Requirements: Copy every line of the material below exactly, without changing any character.
++++++++
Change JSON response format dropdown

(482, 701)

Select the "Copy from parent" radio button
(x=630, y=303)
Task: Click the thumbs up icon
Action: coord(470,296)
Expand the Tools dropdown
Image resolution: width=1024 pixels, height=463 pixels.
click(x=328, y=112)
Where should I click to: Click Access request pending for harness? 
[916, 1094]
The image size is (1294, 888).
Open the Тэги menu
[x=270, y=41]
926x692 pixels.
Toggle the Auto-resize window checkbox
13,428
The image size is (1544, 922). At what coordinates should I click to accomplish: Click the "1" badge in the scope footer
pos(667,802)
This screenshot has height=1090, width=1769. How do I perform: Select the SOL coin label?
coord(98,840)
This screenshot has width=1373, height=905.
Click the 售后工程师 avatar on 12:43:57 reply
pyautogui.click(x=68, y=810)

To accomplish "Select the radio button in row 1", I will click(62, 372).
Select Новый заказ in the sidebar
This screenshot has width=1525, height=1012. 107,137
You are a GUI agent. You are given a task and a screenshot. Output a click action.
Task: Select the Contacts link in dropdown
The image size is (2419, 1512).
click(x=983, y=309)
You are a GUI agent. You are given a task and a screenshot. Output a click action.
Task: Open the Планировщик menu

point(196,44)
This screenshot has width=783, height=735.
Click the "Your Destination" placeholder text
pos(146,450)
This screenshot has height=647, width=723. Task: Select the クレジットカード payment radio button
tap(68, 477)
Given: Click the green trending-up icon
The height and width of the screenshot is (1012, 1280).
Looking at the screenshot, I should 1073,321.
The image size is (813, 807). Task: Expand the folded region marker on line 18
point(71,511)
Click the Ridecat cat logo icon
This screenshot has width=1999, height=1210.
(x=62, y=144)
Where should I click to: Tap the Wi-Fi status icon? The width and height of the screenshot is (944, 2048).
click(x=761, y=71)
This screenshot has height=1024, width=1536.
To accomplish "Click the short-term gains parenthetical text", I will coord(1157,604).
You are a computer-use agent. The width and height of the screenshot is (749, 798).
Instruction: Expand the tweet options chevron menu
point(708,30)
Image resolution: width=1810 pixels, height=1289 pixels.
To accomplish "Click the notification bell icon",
++++++++
Answer for the task:
Change JSON response format dropdown

(482, 701)

Select the "Copy from parent" radio button
(x=630, y=303)
Task: Click the thumbs up icon
Action: coord(470,296)
Expand the Tools dropdown
Image resolution: width=1024 pixels, height=463 pixels.
click(x=328, y=112)
Where should I click to: Click Access request pending for harness? 
[916, 1094]
The image size is (1294, 888).
Open the Тэги menu
[x=270, y=41]
926x692 pixels.
Toggle the Auto-resize window checkbox
13,428
The image size is (1544, 922). At what coordinates should I click to accomplish: Click the "1" badge in the scope footer
pos(667,802)
This screenshot has height=1090, width=1769. How do I perform: Select the SOL coin label?
coord(98,840)
This screenshot has width=1373, height=905.
Click the 售后工程师 avatar on 12:43:57 reply
pyautogui.click(x=68, y=810)

To accomplish "Select the radio button in row 1", I will click(62, 372).
Select Новый заказ in the sidebar
This screenshot has width=1525, height=1012. 107,137
You are a GUI agent. You are given a task and a screenshot. Output a click action.
Task: Select the Contacts link in dropdown
The image size is (2419, 1512).
click(x=983, y=309)
You are a GUI agent. You are given a task and a screenshot. Output a click action.
Task: Open the Планировщик menu

point(196,44)
This screenshot has width=783, height=735.
Click the "Your Destination" placeholder text
pos(146,450)
This screenshot has height=647, width=723. Task: Select the クレジットカード payment radio button
tap(68, 477)
Given: Click the green trending-up icon
The height and width of the screenshot is (1012, 1280).
Looking at the screenshot, I should 1073,321.
The image size is (813, 807). Task: Expand the folded region marker on line 18
point(71,511)
Click the Ridecat cat logo icon
This screenshot has width=1999, height=1210.
(x=62, y=144)
Where should I click to: Tap the Wi-Fi status icon? The width and height of the screenshot is (944, 2048).
click(x=761, y=71)
This screenshot has height=1024, width=1536.
To accomplish "Click the short-term gains parenthetical text", I will coord(1157,604).
You are a computer-use agent. The width and height of the screenshot is (749, 798).
Instruction: Expand the tweet options chevron menu
point(708,30)
Image resolution: width=1810 pixels, height=1289 pixels.
To accomplish "Click the notification bell icon",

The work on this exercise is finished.